Een stukje verder stopten we bij Dog's Bay: hier leek het alsof we ergens op de Caraïben terecht gekomen waren! We stapten een hagelwit zandstrand op en keken over een baai turkooisekleurig zeewater. Wat hadden we hier geluk dat de zon scheen! Het had er anders niet zo mooi en idyllisch uitgezien.  

De autoroute stuurde ons vervolgens langs Screebe Waterfall. De waterval stelde niet zo veel voor, maar de omgeving was er wel erg mooi. Het riviertje van de waterval stroomt in Lough Aughawoolia. Rondom de waterval en het meer is er allemaal moerasland, wat, met het zonnetje, er allemaal mooi uitzag.

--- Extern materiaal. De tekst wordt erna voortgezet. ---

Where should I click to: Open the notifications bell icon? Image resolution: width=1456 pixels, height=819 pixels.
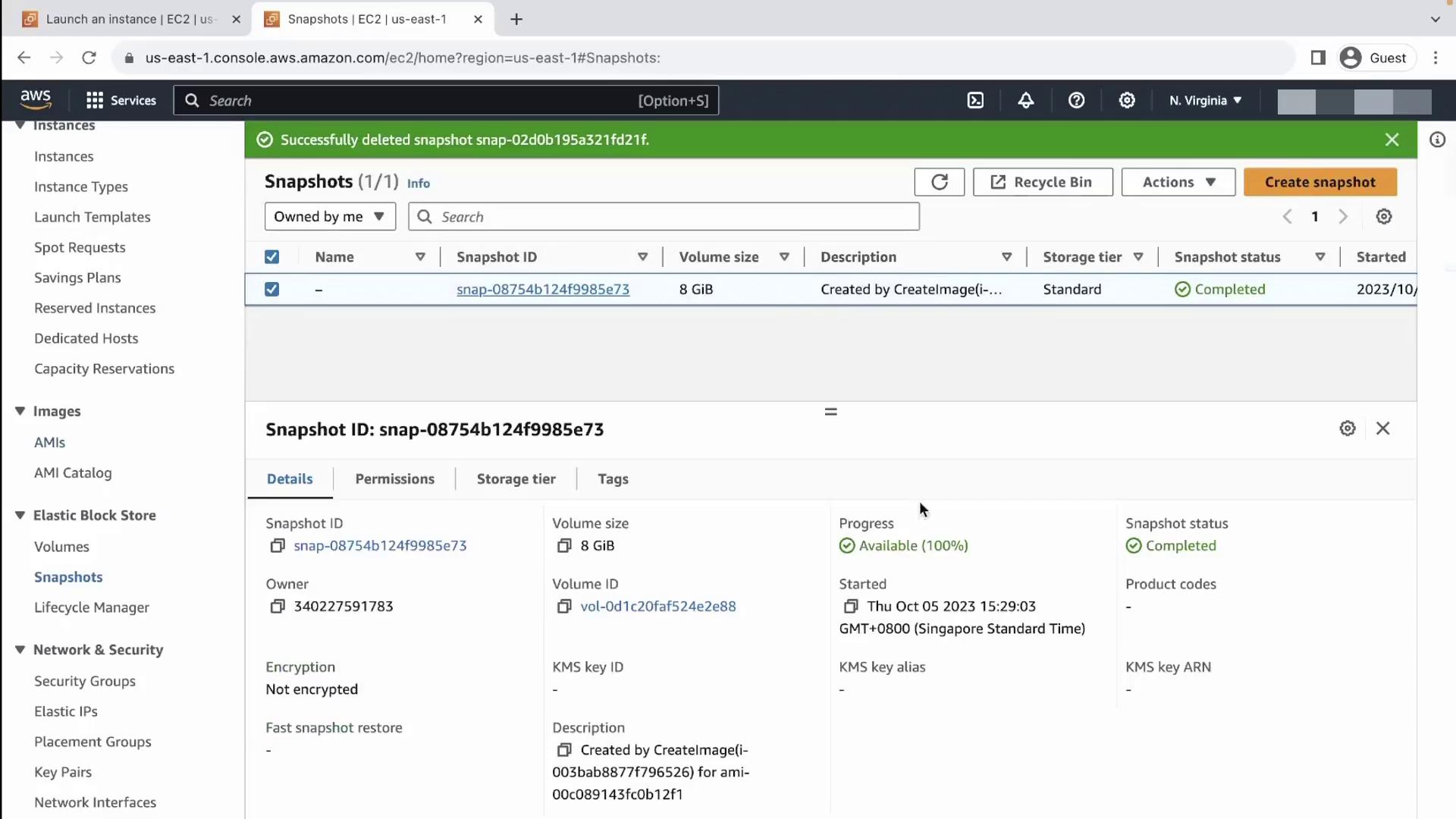[1025, 100]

Bij Lough Inagh was het ook erg mooi. Het gebergte Twelve Bens is er goed en mooi te zien, zo aan de oevers van het meer van 3.1 km2.


Een half uurtje verder stopten we aan "The Quiet Man Bridge"... het bruggetje uit de film "The Quiet Man"... ons niet bekend, maar het was wel een leuk bruggetje! De film is van 1952 en was blijkbaar gebaseerd op een boek uit 1933. De film kreeg twee oscars en had John Wayne en Maureen O'Hara in de hoofdrollen.

Als laatste stopplaats van de dag, alvorens naar ons appartementje te rijden, hadden we Aughnanure Castle uitgekozen. Dit kasteel is een typisch Iers "torenhuis" waarvan er zo'n 200 waren in deze regio. Interessant om nog eens een andere soort van kasteel te zien...

Het kasteel was eigendom van een van de meest opmerkelijke Gaelische vorstelijke families uit de streek, de O'Flaherty-clan. De locatie omvat het torenhuis van zes verdiepingen. Dit heeft kantelen, mezekouwen, een erkertoren en gebeeldhouwde waterspuwers. Op het domein is er een ongebruikelijke dubbele verdedigingsmuur met een unieke ronde uitkijktoren, dokken en een verwoeste feestzaal met prachtig reliëfbeeldhouwwerk van druiven en wijnstokken.
Het kasteelterrein werd vanaf ongeveer 1250 gecontroleerd door de O'Flaherty-stamhoofden en het torenhuis werd rond 1490 gebouwd.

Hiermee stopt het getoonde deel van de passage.